En démontrant l’importance du secteur minier et la façon dont le secteur est capturé par l’intérêt non patriotique, ils soutiennent que:
«L’exploitation minière peut contribuer à la croissance et au développement à moyen et long terme, mais pour le moment, la contribution fiscale et la mise en place de chaînes d’approvisionnement et d’industries de transformation locales restent sous-développées.
Le statu quo peut être lié à la logique de la perpétuation de la faiblesse de l’État congolais en tant que générateur de rentes pour les intérêts particuliers.
Cela affecte négativement la bonne gouvernance des recettes fiscales et se traduit également par une exposition au risque politique pour les sociétés minières. »
Tout ce qui précède montre comment un secteur qui pourrait changer les conditions de vie des Congolais pauvres qui souffrent depuis longtemps a été capturé, et la capture a été facilitée par des hommes forts non patriotiques ”.
La question peut être: est-ce que l’appétit pour la richesse des ressources minérales absentes dans l’esprit de FATSHI Béton? Pour qu’il soit un vrai Béton, homme fort, il ne doit pas sentir le bel arôme de richesse du secteur minier directement ou indirectement.

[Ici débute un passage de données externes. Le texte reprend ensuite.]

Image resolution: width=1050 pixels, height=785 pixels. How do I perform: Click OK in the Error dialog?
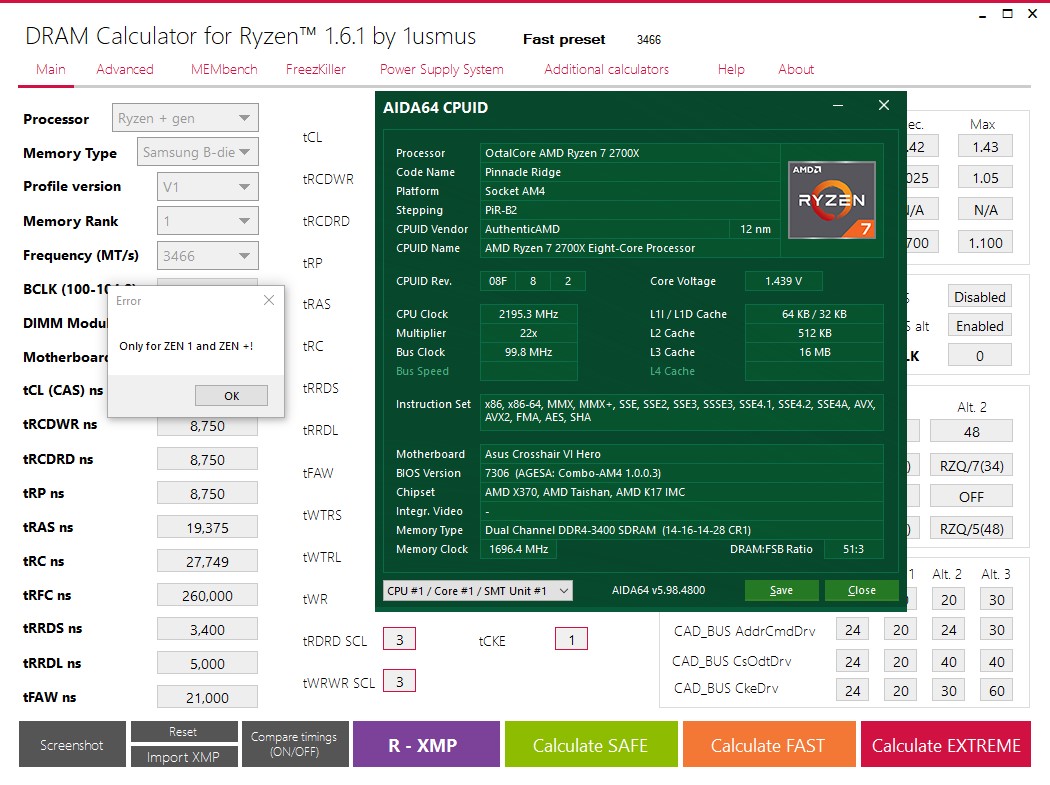tap(232, 395)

S’il le fait, une autre question peut être: comment va-t-il changer les conditions de vie de la population ?
- La pauvreté
Si son taux de pauvreté a baissé dans une certaine mesure au cours des 20 dernières années, en particulier dans les zones rurales, la RDC reste néanmoins l’un des pays les plus pauvres du monde. En 2016, l’indice de développement humain (IDH) des Nations Unies (ONU) classait la RDC au 176e rang des pays les moins avancés sur 188 pays avec un IDH de 0,435.
Plus de 80% des Congolais vivent avec moins de 1,25 dollar par jour, défini comme le seuil de l’extrême pauvreté.
Faisant suite à l’Indice de développement humain des Nations Unies de 2016, la Banque mondiale a rapporté en 2018 que 72% de la population, en particulier dans les régions du Nord-Ouest et du Kasaï, vivait dans l’extrême pauvreté avec moins de 1,90 dollar par jour.
Le rapport semestriel 2020 de la Banque mondiale en RDC montre que 43% des ménages ont accès à l’eau potable, ou à utiliser pour la préparation des aliments, 69% en milieu urbain, 23% en milieu rural; et seuls 20% ont accès à l’assainissement, conditions liées à la santé publique.
Concernant le capital humain que possèdent les compétences, les connaissances et l’expérience possédées par un individu ou une population, vu en termes de valeur ou de coût pour une organisation ou un pays, la RDC se classe au 135e rang sur 157 pays en termes de capital humain, avec un capital humain Score de l’indice de 0,37%, ce qui est inférieur à la moyenne en Afrique subsaharienne (0,40).
En regardant les statistiques douloureuses ci-dessus et les ressources naturelles existantes de la RDC, une question très critique serait:
Que faut-il faire pour minimiser le niveau élevé des inégalités en veillant à ce que les Congolais ordinaires profitent de la richesse de leur nation?
Faut-il que FATSHI soit un FATSHI Béton dans la quête d’une vie meilleure pour tous les Congolais?
Feruzi Ngwamba Foze
Université du KwaZulu Natal
Afrique du Sud
Cet article a été fait originairement en anglais par notre correspondent Feruzi Ngwamba et traduit par Jacques Muzani en version française.